Enfance / Famille - Proposition de loi Famille : l'autorité parentale fait débat
Après le passage du texte en commission de lois (voir notre article ci-contre du 7 mai 2014), l'Assemblée nationale a entamé, le 19 mai, l'examen de la proposition de loi relative à l'autorité parentale et à l'intérêt de l'enfant, présentée par Bruno Le Roux, le président du groupe socialiste, et Barbara Pompili, la co-présidente du groupe écologiste, et signée par l'ensemble des parlementaires socialistes et apparentés. Ce texte reprend certaines dispositions du projet de loi Famille, dont le Premier ministre a annoncé l'abandon en février dernier.
La double domiciliation vaut-elle garde alternée ?
Malgré un large consensus sur plusieurs aspects du texte - comme les dispositions relatives à la médiation familiale -, la discussion s'annonce plutôt animée. Si le texte ne reprend pas les dispositions controversées de l'ancien projet de loi Famille sur l'ouverture de la PMA aux couples de lesbiennes et sur la GPA (gestation pour autrui) - Manuel Valls a donné l'assurance qu'il n'en serait pas question avant la fin de la législature -, une nouvelle disposition fait désormais polémique : la question du domicile parental en cas de séparation, derrière laquelle se profile en réalité celle de l'autorité parentale (l'un des deux éléments du titre de la proposition de loi).

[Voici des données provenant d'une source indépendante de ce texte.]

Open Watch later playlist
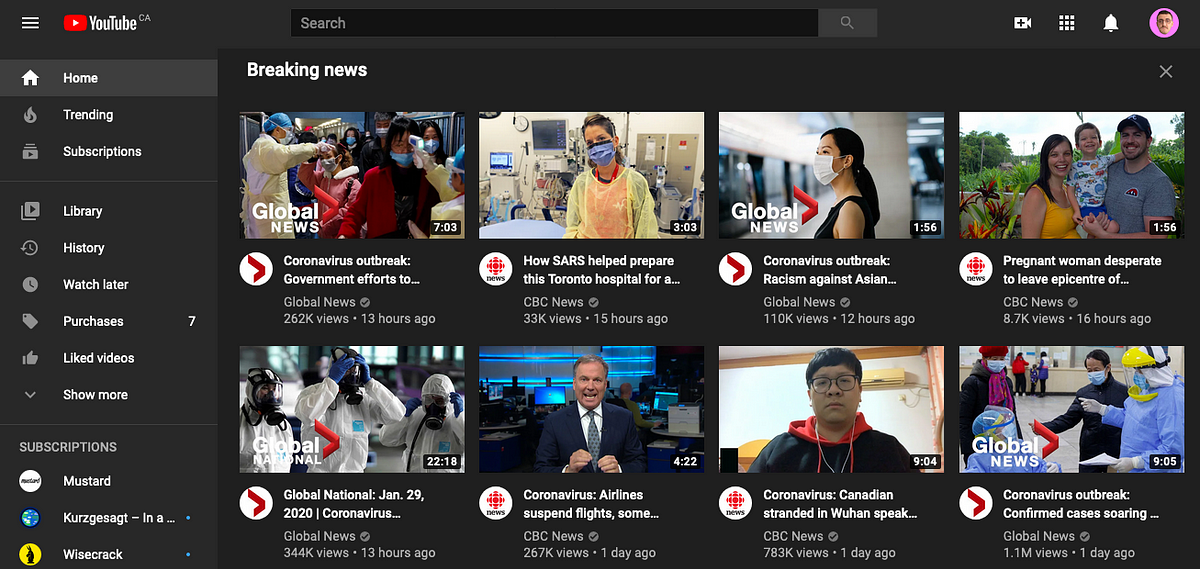 tap(96, 285)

L'UMP a ainsi déposé pas moins de 600 amendements sur le texte, sur un total de 700. Dans un entretien au Parisien, Laurence Rossignol, la secrétaire d'Etat chargée de la Famille, a jugé ce nombre d'amendements "totalement disproportionné", au regard d'un texte de 20 articles.

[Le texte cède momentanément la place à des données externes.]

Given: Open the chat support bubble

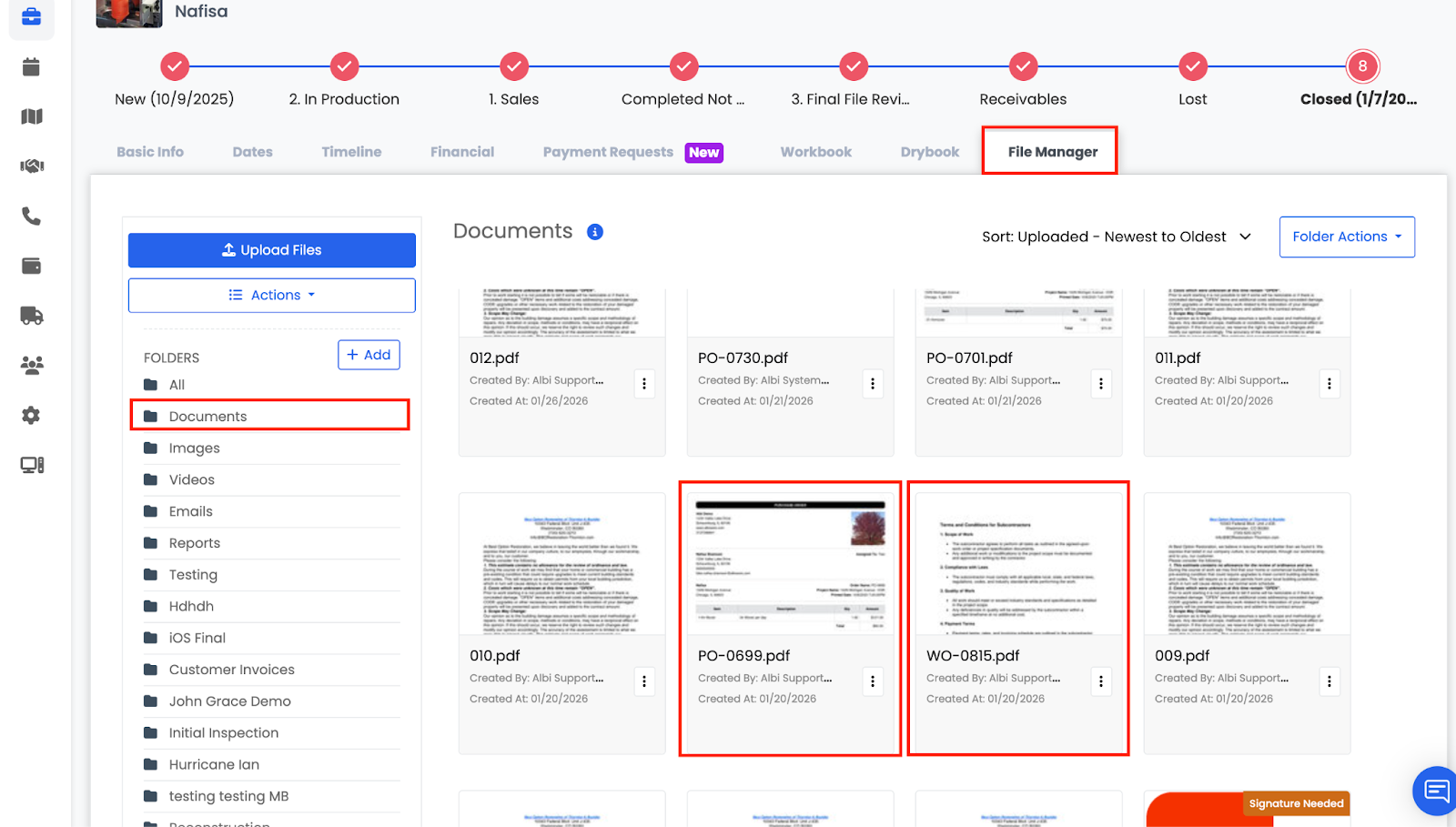Looking at the screenshot, I should [1436, 790].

La crainte exprimée par l'opposition est que l'instauration de la double domiciliation prévue par le texte - et qui devrait remplacer la notion de droit de visite et d'hébergement - débouche rapidement sur une résidence alternée systématique et paritaire (l'enfant passant successivement de l'un à l'autre parent pour des périodes identiques). Une telle perspective est également critiquée par la plupart des pédopsychiatres, qui y voient un facteur de perturbation supplémentaire pour l'enfant.
Oui à "une évolution du texte pour le clarifier"
Lors de la discussion générale, Laurence Rossignol s'est donc voulue à la fois très claire et rassurante. Elle a ainsi affirmé "qu'il ne s'agit en aucun cas d'imposer la résidence alternée paritaire par défaut. Ce serait une facilité intellectuelle et un raccourci que de faire croire que l'on réalisera l'égalité entre les femmes et les hommes en imposant une égalité du temps d'accueil des enfants". Elle s'est dite ouverte à des clarifications sur ce point : "S'il faut une évolution du texte pour le clarifier, le débat se poursuivra au cours des navettes parlementaires".
Ces arguments n'ont toutefois pas dissuadé l'UMP - qui ne votera pas le texte - de déposer une motion de renvoi en commission (écartée par les députés) et l'UDI de s'orienter vers une "abstention négative".
Des nouvelles de la proposition de loi sur la protection de l'enfance et l'adoption
Un amendement du groupe EELV (Ecologistes) proposant une interdiction de la fessée - finalement retiré en contrepartie de l'engagement de le rattacher à un texte plus approprié - a permis d'en apprendre un peu plus sur la seconde proposition de loi qui devrait être issue du défunt projet de loi Famille. Marie-Anne Chapdelaine, la rapporteure (PS) du texte en discussion, a en effet confirmé qu'une proposition de loi devrait être déposée prochainement au Sénat sur la protection de l'enfance et l'adoption, deux domaines qui concernent au plus haut point les départements. Le dépôt éventuel d'une telle proposition de loi est toutefois suspendu aux conclusions, d'ici à l'été, d'une mission d'information sénatoriale sur la protection de l'enfance.
Après l'examen de la proposition de loi à l'Assemblée nationale du 19 au 21 mai, le vote sur le texte devrait intervenir le 28 mai.
Jean-Noël Escudié / PCA
Référence : proposition de loi relative à l'autorité parentale et à l'intérêt de l'enfant (examiné en première lecture à l'Assemblée nationale du 19 au 21 mai, scrutin prévu le 28 mai 2014).